The National Alliance for Eye and Vision Research announced its support for a statement from the Ad Hoc Group for Medical Research, of which it is a member, to Congress indicating disapproval of the White House Fiscal Year 2020 budget request for federal spending.
The proposal includes $34.4 billion in NIH funding, which represents a cut of $4.7 billion, or 12.1%.
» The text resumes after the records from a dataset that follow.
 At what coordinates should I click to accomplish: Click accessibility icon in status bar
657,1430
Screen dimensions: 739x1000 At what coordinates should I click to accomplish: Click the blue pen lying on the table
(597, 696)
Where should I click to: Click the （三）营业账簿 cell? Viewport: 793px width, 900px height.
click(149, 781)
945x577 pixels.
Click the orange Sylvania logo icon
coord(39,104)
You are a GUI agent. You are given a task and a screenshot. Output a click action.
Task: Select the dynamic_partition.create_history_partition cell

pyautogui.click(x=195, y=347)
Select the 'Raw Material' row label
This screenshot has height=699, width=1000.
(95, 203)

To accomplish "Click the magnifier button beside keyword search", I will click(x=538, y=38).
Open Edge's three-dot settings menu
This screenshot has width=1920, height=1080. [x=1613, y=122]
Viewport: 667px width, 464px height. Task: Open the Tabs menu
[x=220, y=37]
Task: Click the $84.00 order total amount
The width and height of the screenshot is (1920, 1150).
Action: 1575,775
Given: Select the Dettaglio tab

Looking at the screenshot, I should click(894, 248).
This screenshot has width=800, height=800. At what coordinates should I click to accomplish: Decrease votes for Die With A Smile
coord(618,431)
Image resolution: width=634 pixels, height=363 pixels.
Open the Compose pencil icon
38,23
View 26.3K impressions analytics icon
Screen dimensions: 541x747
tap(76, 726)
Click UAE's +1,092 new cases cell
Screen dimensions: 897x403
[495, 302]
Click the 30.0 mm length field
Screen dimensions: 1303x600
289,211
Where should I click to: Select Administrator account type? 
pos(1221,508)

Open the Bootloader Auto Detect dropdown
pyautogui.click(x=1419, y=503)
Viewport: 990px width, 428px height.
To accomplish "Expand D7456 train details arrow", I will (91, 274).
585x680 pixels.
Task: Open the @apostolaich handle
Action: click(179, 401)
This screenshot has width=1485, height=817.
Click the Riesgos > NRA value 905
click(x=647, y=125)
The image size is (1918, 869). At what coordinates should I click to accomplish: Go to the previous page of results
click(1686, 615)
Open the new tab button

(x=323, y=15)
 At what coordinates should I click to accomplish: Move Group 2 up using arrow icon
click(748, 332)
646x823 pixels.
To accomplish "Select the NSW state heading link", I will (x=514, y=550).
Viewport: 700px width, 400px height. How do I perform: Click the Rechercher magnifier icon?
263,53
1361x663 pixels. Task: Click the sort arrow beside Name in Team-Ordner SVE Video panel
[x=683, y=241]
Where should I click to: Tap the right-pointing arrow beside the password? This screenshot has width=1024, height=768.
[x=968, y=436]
Additionally, the President’s budget proposes a funding level of $686 million for the NEI, a cut of $111 million, or 13.9%, according to a press release from the National Alliance for Eye and Vision Research (NAEVR).
“The President’s budget request for the NIH would decimate the nation’s longstanding commitment to improving and saving lives through federal support for medical research,” according to the Ad Hoc Group for Medical Research’s statement to Congress. “The President’s proposal to cut funding for the NIH by nearly $5 billion, more than 12% below current levels, would undermine progress on research to find treatments and cures for patients nationwide while threatening our narrowing competitive edge in an increasingly innovation-based international marketplace.”
According to the NAEVR press release, the vision community had requested a $2.5 billion increase in NIH funding for FY2010 over FY2019 to at least $41.6 billion. In addition, they had also requested a $53 million NEI funding increase to $850 million that hinged on a bipartisan budget deal to raise the Budget Control Act caps for nondefense discretionary spending.
Although the budget’s supporting documentation includes a top-line discussion about NIH priorities in its section on the Department of Labor, Health and Human Services and Education, full details including Congressional Justifications are still forthcoming.
In a response to the budget blueprint, NAEVR supported the Ad Hoc Group for Medical Research’s statement regarding the President’s FY2020 budget proposal, according to a release from the organization.
“The President’s FY2020 budget proposes to fund the NEI at $686 million, a cut of $111 million or 13.9% — to a level at which the NEI was funded in FY2015,” James Jorkasky, NAEVR executive director, said in support of the Ad Hoc Group’s statement. “The demographics of vision impairment and blindness simply do not support federal funding for vision research moving backwards, as vision loss is a growing public health problem due to the aging of the population, the disproportionate incidence of eye disease in fast-growing minority populations and the impact on vision of chronic diseases. The U.S. is facing a $717 billion inflation-adjusted annual cost of vision impairment and eye disease by year 2050, and that projected expense will not be reduced unless there is continued robust funding for the NEI to save sight and restore vision.”
According to the organization’s release, NAEVR will host a Private Vision Research Funding Foundation Advocacy Day on March 28, when requests of Congressional offices will again be made.